Here is the latest update that Ellie posted on her social media (Written by Ellie) ;

As it turns out the volume/rate of my TPN was way too much. It would be a healthy amount for someone who is over 6 ft tall and over 200 lbs which obviously I am not. Wednesday night I did not run TPN and the severe shortness of breath and difficulty breathing vanished.

When you are being overloaded with fluid, it can seep into surrounding tissue and my stomach was visibly and audibly full of it. I couldn't even sit or lay down because of how intense the symptoms were. I also was continuously vomiting up the fluid. My doctor just keeps taking calories out of the TPN and adding fluid. I do not have a calorie intolerance, but rather a volume/ rate intolerance. So even if you take away all of the calories, I still will not tolerate it. My doctor just could not wrap his mind around this. He said "I have had hundreds of patients on TPN who were much more compromised than you are and still tolerated it." What I certainly did not need was yet another doctor acting in a selfish and egotistical way. He thinks I'm just in distress because I'm not used to having nutrition. It's been 2 months on TPN, and most people see an improvement in symptoms within 2 weeks. He explained it like how they explain things to a psych patient, which I have experience with when I was accused of being "crazy." He said "I'm not saying the symptoms are in your head, I'm sure they are very real to you but they are not caused by the TPN." That's what they always say before writing a referral to psych or sending me away to inpatient eating disorder treatment. He genuinely thinks I should be able to eat normally and said if we lower the TPN I have to meet certain goals. The hospital sent me home on TPN I tolerated with more calories than what I am currently getting and I tolerated it well. But he kept tampering with it and adding fluids (when I was not dehydrated) and lessening the calories. So why would I need to eat if we lowered the fluids? Fluid does not have calories.

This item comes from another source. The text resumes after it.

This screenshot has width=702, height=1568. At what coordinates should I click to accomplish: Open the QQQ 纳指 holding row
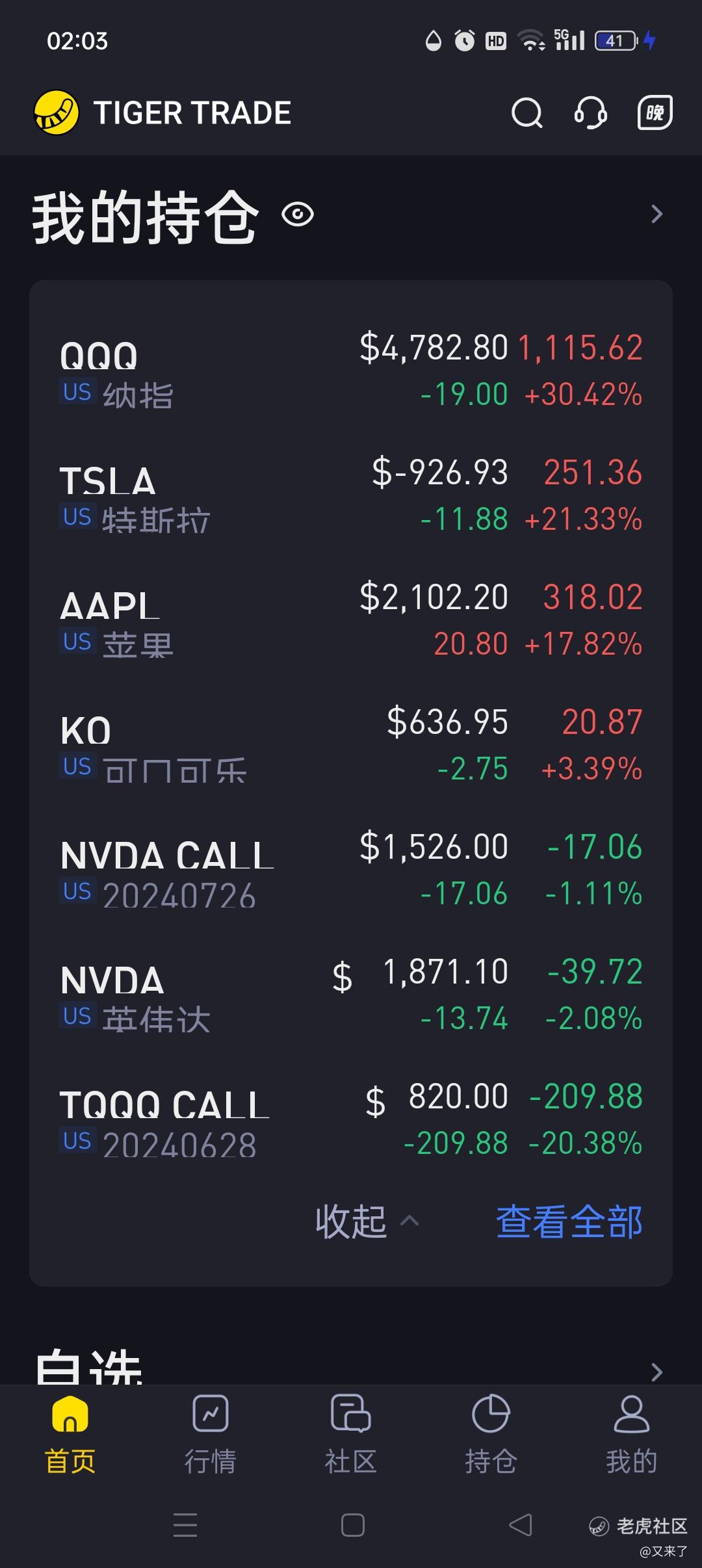351,372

And in fact, my surgeon recommends his pre surgery patients on TPN not eat and if they do, it's just for taste and not for nutrition. When a doctor is so ego centered, they refuse to “take orders” from another doctor. Any recommendation the surgeon (who specializes in the condition that keeps me from eating) makes is taken as a grain of salt by other doctors. This doctor, who diagnoses patients with stomach migraines and acid reflux truly thinks his knowledge goes beyond what this other specialist sees on a daily basis. I can assure you if I were able to eat normally, I would not have agreed to surgery. Before I met with the surgeon, I thought he was going to not find anything wrong and refer me to psych because that is what has happened for years. So when he opened the scans and every nurse, PA, and student in the room gasped at the terrible condition of my intestines I was shocked. The issue is that doctors read the radiology reading and don’t look at the actual imaging. Of course they aren’t going to notice a condition so rare they don’t treat it at the hospital they work at. The surgeon was the first to ever look at the imaging himself. The tests I had done that determined I need surgery were actually read as normal by radiology. That is how easy it is to miss something so significant. So I haven’t ran TPN since Wednesday. I have been forcing myself to eat and it has not been easy by any means. We are trying to get switched over to a company that specializes in TPN. As much as I wish I could try and eat up until surgery, it’s just not a viable option. I am still running my IV protonix because it is in a 100 ml bag of fluid. The rate is so fast with it so it causes pain as well. I am also meeting with palliative care this week. Something that would keep my quality of life in line until surgery. I have allergic reactions to many things and get blisters on my skin. My doctor refuses to prescribe IV Benadryl so I am forced to take it orally every 6 hours. So hopefully that is something palliative care can work on. I don’t want to speak too soon on this but my sinus congestion has improved. Breathing through my mouth and struggling to breathe in general was a special type of torture. We are finally down to 66 days until surgery. 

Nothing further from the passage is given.